In 2018 the European Union and European Economic Area began an initiative to protect the digital privacy of European citizens. Called the General Data Protection Regulation (GDPR), this framework made it so online advertisers had to ask permission from website users to serve them personalised (or as the industry would call them, relevant) adverts.
Any reader in the EU already knows what I'm talking about, but for those outside: Since this regulation came in, the vast majority of websites viewed from within the EU & EEA greet users with a pop-up asking for their consent to be tracked for advertising purposes. They're irritating, mainly because they obscure the content you're trying to see, but also because they can be designed in such a way as to deter users who want to say no (for example, making you untick dozens of boxes to do so).

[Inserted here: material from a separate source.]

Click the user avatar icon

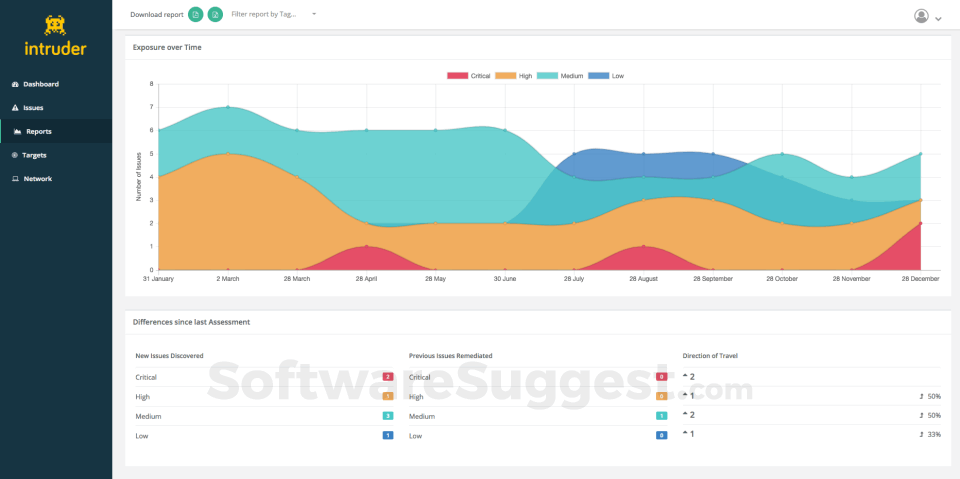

This complaint was made by the Irish Council for Civil Liberties in 2019 against IAB Europe, a digital ad trade body that represents over 5,500 organisations, and is heavily involved in guiding the advertising industry through Europe's legal framework. It also runs the Transparency & Consent Framework (TCF), a system through which adverts are served. The TCF is the code that carries information on an individual’s decision on whether they're tracked and by who.
A new ruling by 28 EU data protection authorities has found that IAB Europe commits multiple violations of the GDPR in its processing of personal data through the TCF and the realtime bidding system OpenRTB (through which adverts are sold). Essentially, it is saying that these pop-up consent forms are in breach of the principles they were supposed to serve and are therefore illegal.